How Do I Read a File As an Array of Bytes in C#
By
Steve on
Friday, February 16, 2007
Updated
Friday, April 22, 2016
Viewed
199,217 times. (
1 times today.)
.NET provides a lot of great tools for reading and writing files, lots of stream classes. If you're like me, I kind of find dealing with streams a pain. If I want to read a file I should only have to say "ReadFile" and the content should be there the way I want.
As a result, I tend to write lots of helper methods that hide the stream manipulations so I don't have to remember them. Here's one that will read any file as an array of bytes. I've found this useful with both binary and text files when I didn't have to analyze the data inside--such as a simple file transfer.
public static byte[] GetBytesFromFile(string fullFilePath)
{
// this method is limited to 2^32 byte files (4.2 GB)

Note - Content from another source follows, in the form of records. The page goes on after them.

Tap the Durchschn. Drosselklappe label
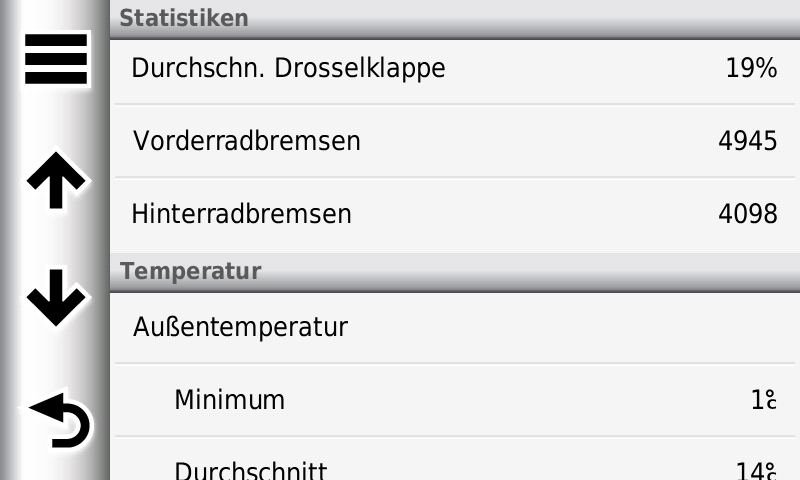 288,68
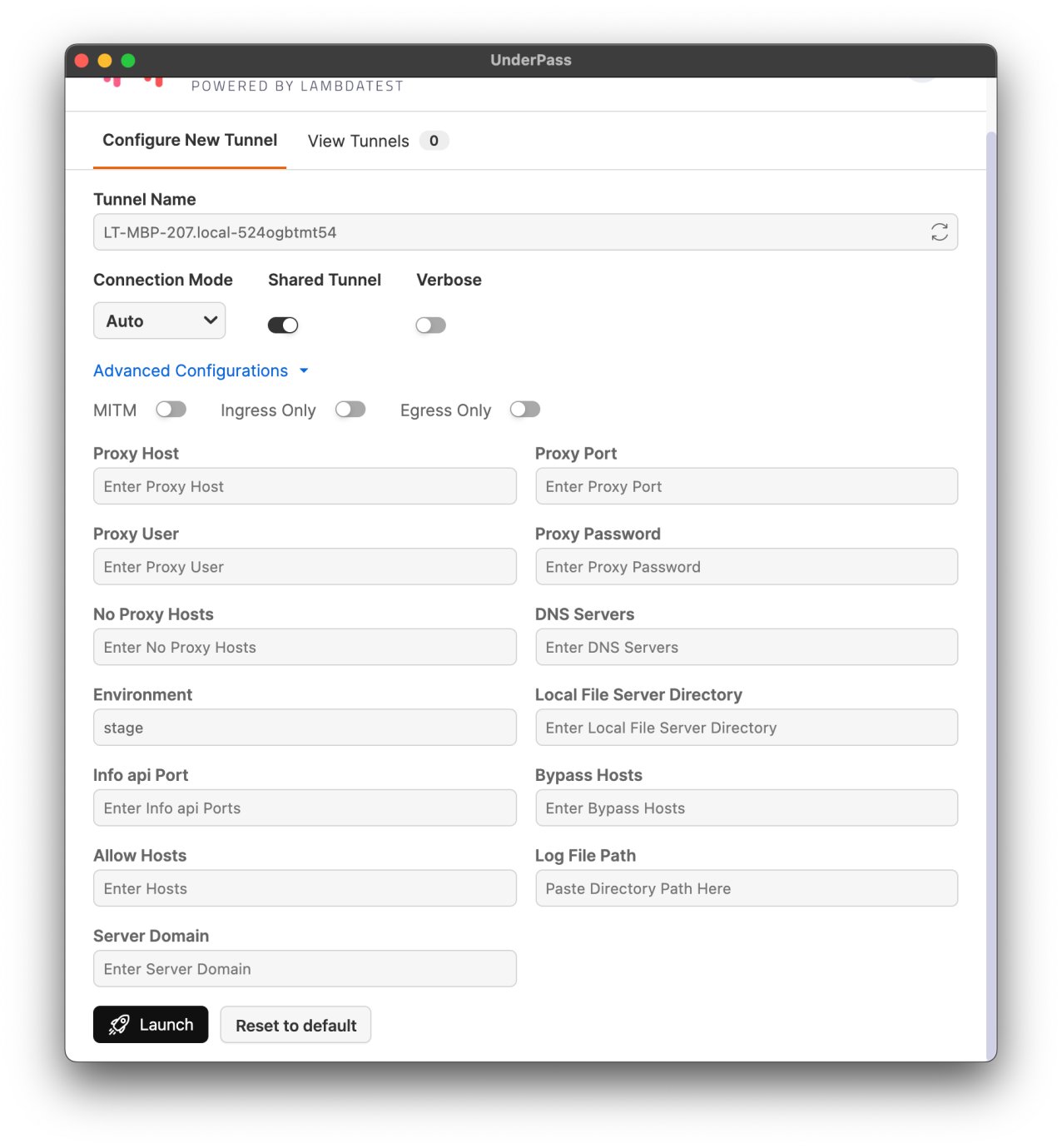Image resolution: width=1062 pixels, height=1148 pixels.
Task: Enable the Verbose toggle
Action: click(430, 325)
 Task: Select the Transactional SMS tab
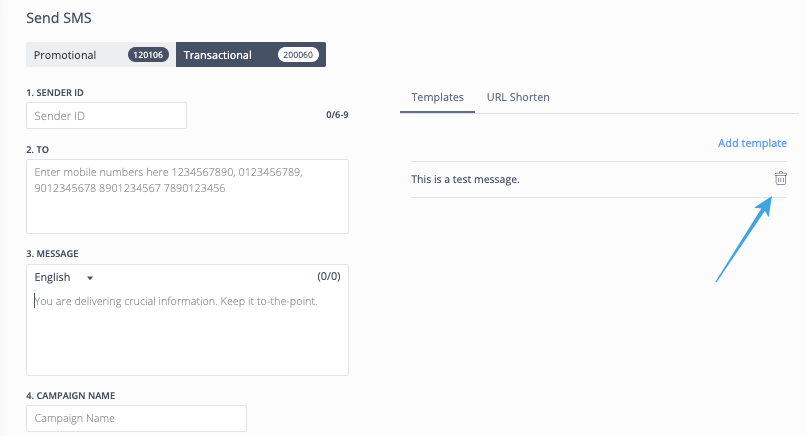point(251,55)
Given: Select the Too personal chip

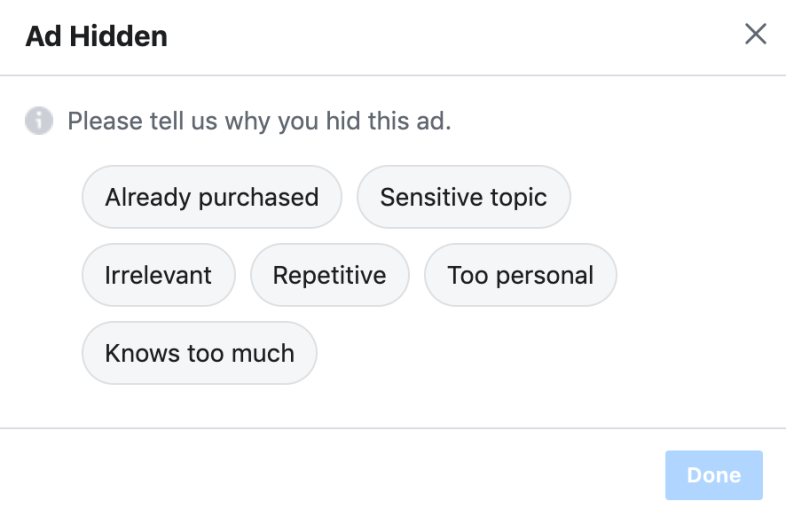Looking at the screenshot, I should tap(520, 275).

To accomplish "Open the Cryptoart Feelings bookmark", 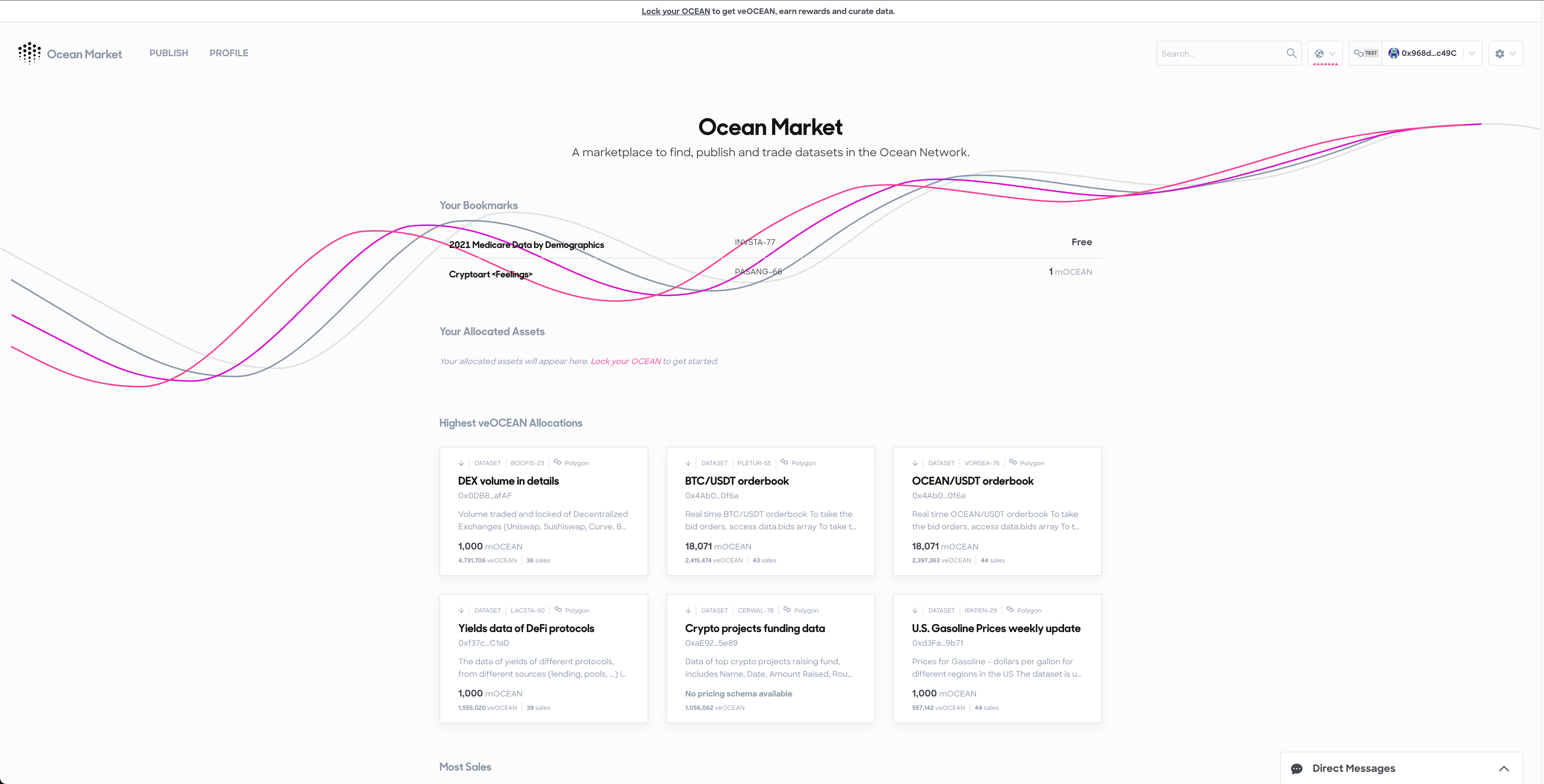I will coord(490,274).
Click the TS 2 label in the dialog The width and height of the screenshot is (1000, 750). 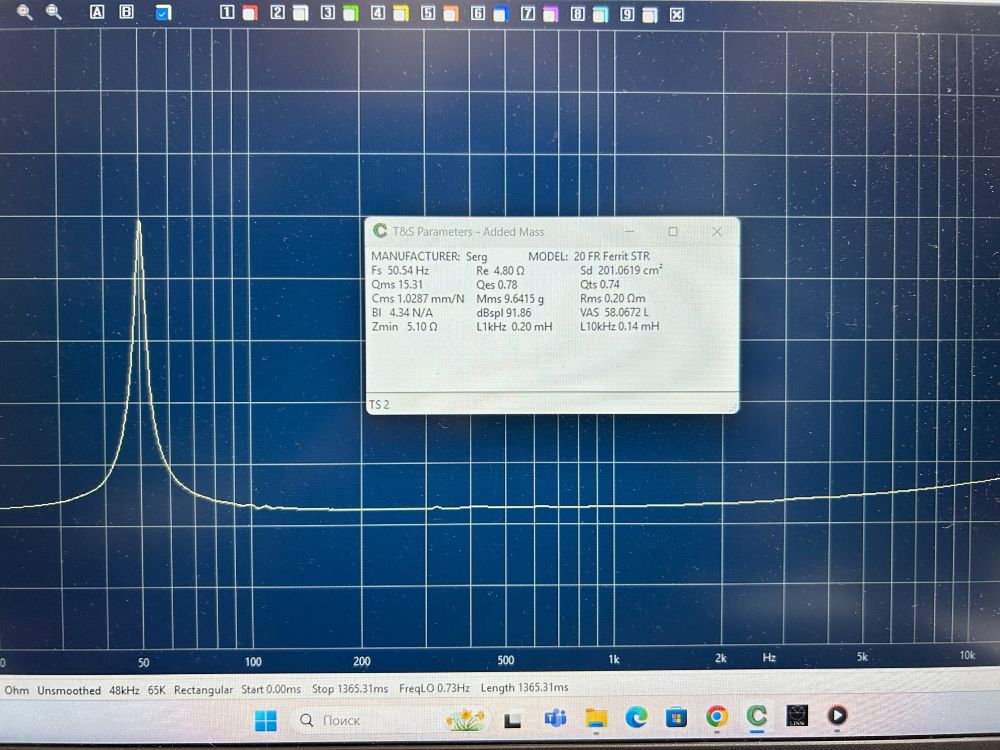point(379,405)
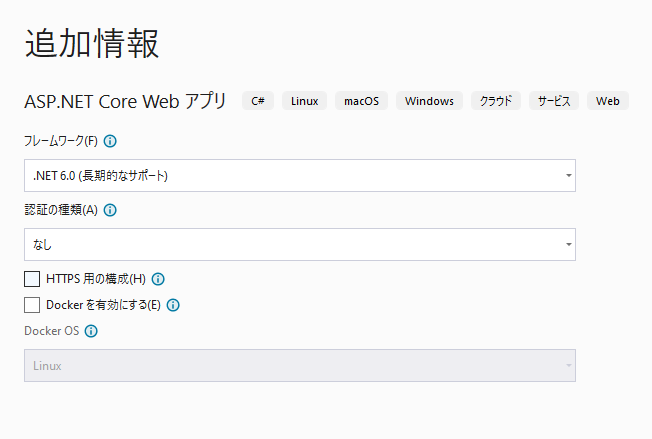Click info icon beside 認証の種類 label
This screenshot has width=652, height=439.
110,210
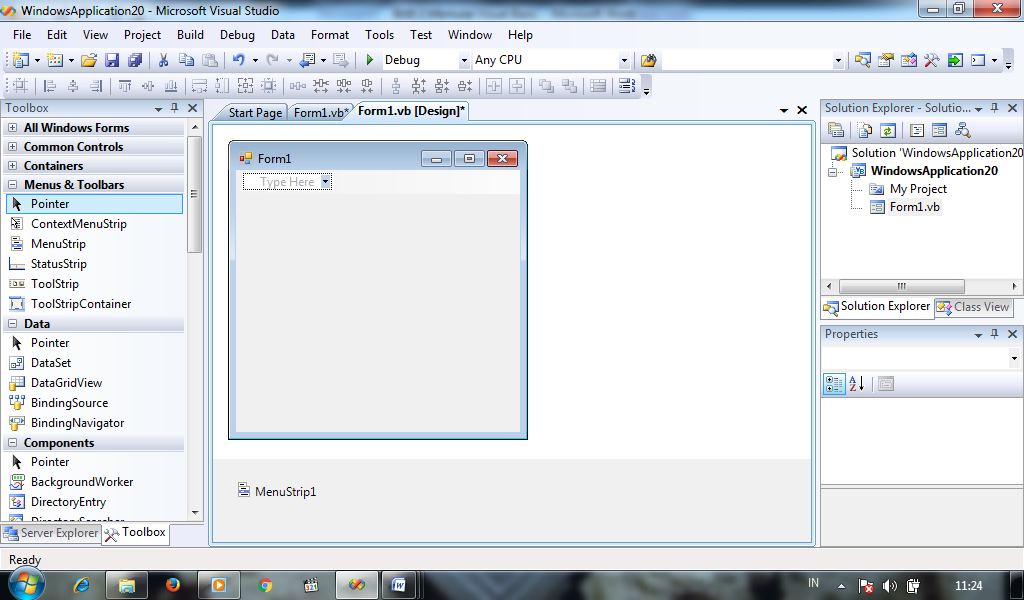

FileStream fs = File.OpenRead(fullFilePath);
try
{
byte[] bytes = new byte[fs.Length];
fs.Read(bytes, 0, Convert.ToInt32(fs.Length));
fs.Close();
return bytes;
}
finally
{
fs.Close();
}
}
Update
The above is still a good way to read a file using a FileStream object, but a few years on and this functionality is now baked into the .NET framework.